FOR IMMEDIATE RELEASE
NAIROBI, KENYA — On 2 March, the UN Environmental Assembly (UNEA) adopted a resolution “End plastic pollution: Towards an international legally binding instrument ”, which foresees that a Intergovernmental Negotiating Committee will be convened to “develop an international legally binding instrument on plastic pollution”.
“Following Rwanda and Norway, EU member states have been some of the first to throw their weight behind a legally binding agreement on plastics. Despite having world-leading policy initiatives such as the Strategy for Plastics in the Circular Economy, the EU has made it clear that domestic policies on plastic pollution won’t matter if there isn’t global coordination. Over the past days many delegations have participated online with limited access to informal discussions, and the EU’s role throughout these negotiations has been paramount in driving the ambition of the mandate. We hope to see a similar level and form of engagement throughout the negotiations that will decide the design elements of the treaty itself,” said Tom Gammage, Ocean campaigner at the Environmental Investigation Agency, on behalf of the Rethink Plastic alliance.

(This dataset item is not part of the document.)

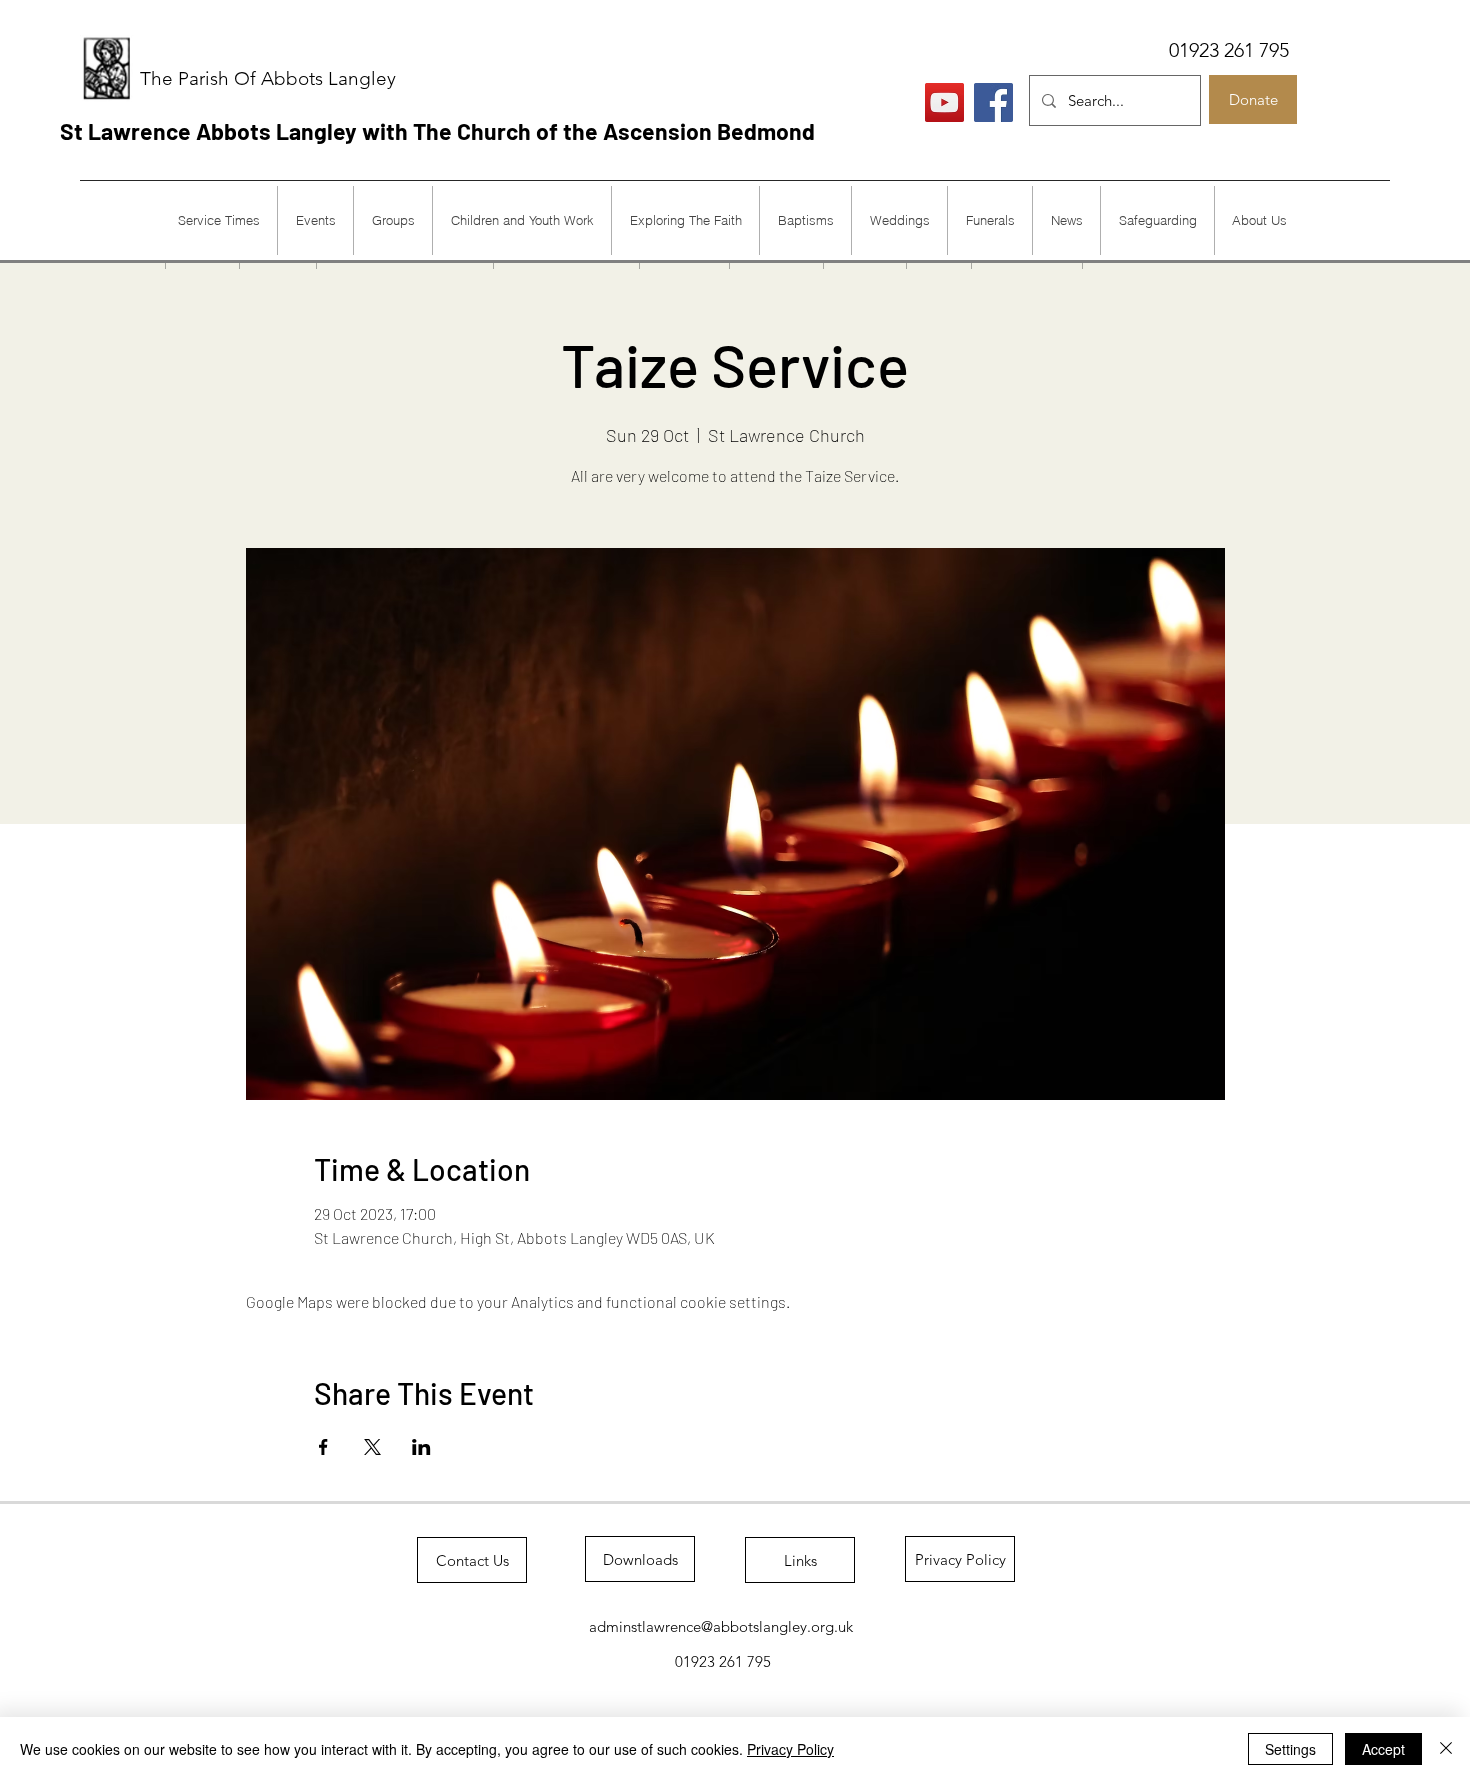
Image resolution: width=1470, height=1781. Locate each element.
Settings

Giulia Carlini, Senior attorney with the Center for International Environmental Law, said on behalf of the Rethink Plastic alliance: “The resolution adopted this week is the result of a decade of work, yet it is also just the beginning of the negotiation process to secure an ambitious legally binding treaty to address the plastic crisis at a global scale. This is a turning point in the fight against plastic pollution, but only if countries live up to the challenge. We look at the EU and we hope policymakers will keep their promises and act in line with the leadership role the EU has played during the negotiations to move towards ending plastic pollution at source, focusing on reducing production and redesigning products for non-toxicity, reusability and durability”.
“The EU should also weigh in to ensure that any future negotiation process is inclusive and right-based and that civil society organisations are given the space and means to contribute meaningfully “ she added.
Similarly, the 5th session of the UN Environmental Assembly (UNEA) also adopted a resolution on “Sound Management of Chemicals and Waste” which includes a request to update the state of the science report on Endocrine Disruptors Chemicals (EDCs) by 2024. EDCs disrupt the hormone system in humans and animals. They have very serious effects even at low doses, ranging from infertility to cancer, and can disrupt human brain development.
“World leaders are finally supporting what civil society has been saying for years. It’s critical to have more data on the impacts of EDC on human health and the environment. Yet, this shouldn’t delay the much-needed transition towards a toxic-free world. We hope the European Commission will step up and deliver on its commitments on EDCs by developing a legally binding hazard identification that applies across legislation and includes provisions that will ban EDCs from products and packaging. The upcoming REACH revision is a golden ticket to speed up action to minimize our exposure to Endocrine Disruptors, in line with the EU Chemicals Strategy.” said Giulia Carlini, Senior attorney with the Center for International Environmental Law, on behalf of the Rethink Plastic alliance.